▶ _Textauszug_
* * *

Es könne nicht sein, dass Meta bei einer weiteren Plattform Ende-zu-Ende-Verschlüsselung einführe, ohne sich dabei Gedanken über die Sicherheit von Kindern zu machen. Was Patel damit meint: Sowohl in der EU als auch in Großbritannien ist in den vergangenen Monaten eine Debatte über Hintertüren für verschlüsselte Messenger entbrannt.

Die bei Whatsapp, Signal und Co bereits eingesetzte Ende-zu-Ende-Verschlüsselung würde nämlich Behörden effektiv aussperren, was wiederum jenen helfe, die Darstellungen von sexualisierter Gewalt gegen Kinder verbreiten wollen. Also sollen künftig über fixe Schnittstellen sämtliche über so einen Messenger verschickte Bilder mit einer Datenbank voller digitaler Fingerabdrücke von einschlägigem Material abgeglichen werden – und im Fall des Falles eine Meldung an die Behörden erfolgen.

Einigkeit

Dieses "Client Side Scanning" genannte Verfahren soll direkt am Smartphone vorgenommen werden, womit die Erfinder solcher Verfahren Privacy-Probleme ausgeräumt sehen. So haben sich etwa das britische National Cyber Security Centre (NCSC) sowie der Geheimdienst GCHQ unlängst für diesen Ansatz ausgesprochen. Das eint sie mit iPhone-Hersteller Apple, wo man ein sehr ähnliches System bereits im Vorjahr präsentiert, aber nach massiver öffentlicher Kritik vorerst auf Eis gelegt hat.

Kritik

Bei anderen ist die Begeisterung nicht gar so groß. Bürgerrechtsorganisationen verweisen etwa darauf, dass die damit geschaffene technische Infrastruktur auch für Scans nach beliebigen Materialien eingesetzt werden könnte – womit die Grundlage für eine Totalüberwachung der Kommunikation gesetzt wäre.

Zudem könnten solche Systeme auch nicht fehlerfrei arbeiten, womit unschuldige Personen ins Visier der Behörden kommen könnten. Derzeit macht etwa das Beispiel eines Vaters die Runde, der Fotos vom Genitalbereich seines Kindes an einen Arzt schickte und dafür nicht nur von Google gesperrt wurde, sondern auch mit der Polizei Schwierigkeiten bekam.

Was ändert sich?

* * *

▶ _Die Daten_

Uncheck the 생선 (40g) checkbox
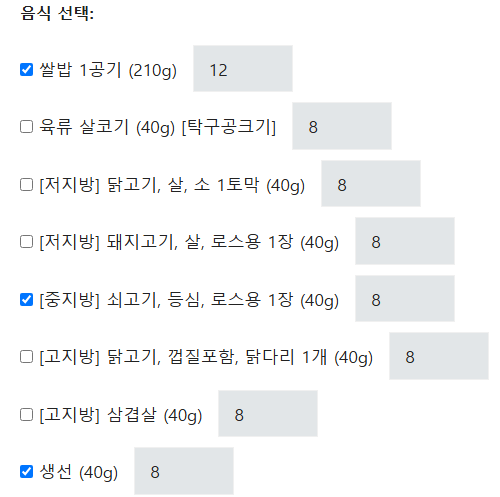 point(26,472)
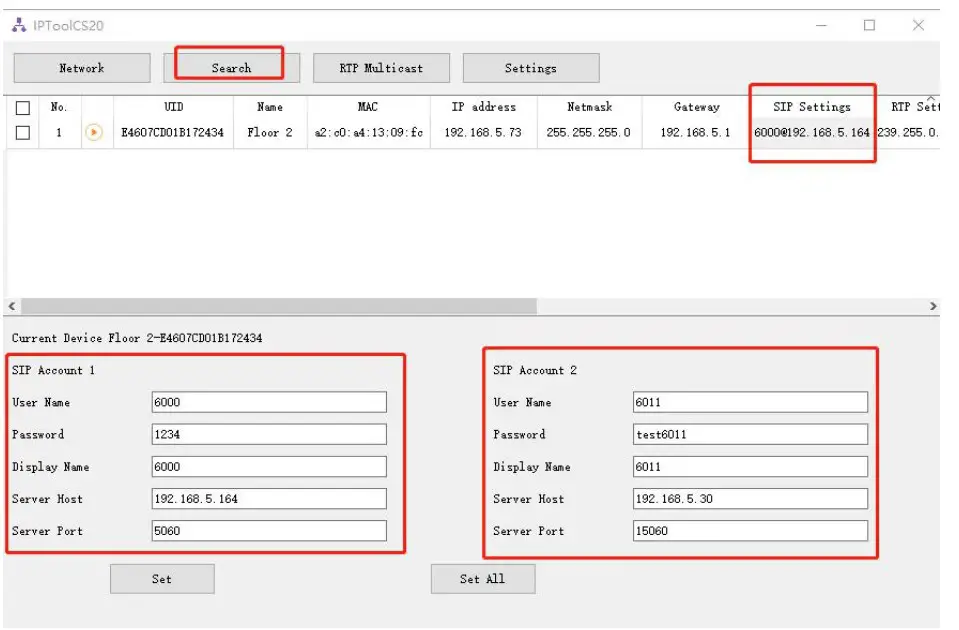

* * *

▶ _Material erkunden_
(A) Beantworte anhand des Textauszugs über verschlüsselte Messenger diese Fragen:
(i) Welche zwei britischen Stellen haben sich unlängst für das "Client Side Scanning" ausgesprochen?
(ii) Wo soll dieses Verfahren vorgenommen werden?
(iii) Von welchem Unternehmen wurde der Vater gesperrt, der Fotos an einen Arzt schickte?
(B) Nenne alle Unternehmen und staatlichen Stellen, die im Textauszug über verschlüsselte Messenger mit Namen vorkommen.
(C) Zitiere aus dem Textauszug über verschlüsselte Messenger alles von "Zudem könnten solche" bis hinunter zu "Polizei Schwierigkeiten bekam.".

▶ _Ergebnisse der Aufgaben_
(A)
(i) Das National Cyber Security Centre (NCSC) und der Geheimdienst GCHQ
(ii) Direkt am Smartphone
(iii) Von Google

(B)
Meta
National Cyber Security Centre (NCSC)
GCHQ
Apple
Google

(C)
Zudem könnten solche Systeme auch nicht fehlerfrei arbeiten, womit unschuldige Personen ins Visier der Behörden kommen könnten. Derzeit macht etwa das Beispiel eines Vaters die Runde, der Fotos vom Genitalbereich seines Kindes an einen Arzt schickte und dafür nicht nur von Google gesperrt wurde, sondern auch mit der Polizei Schwierigkeiten bekam.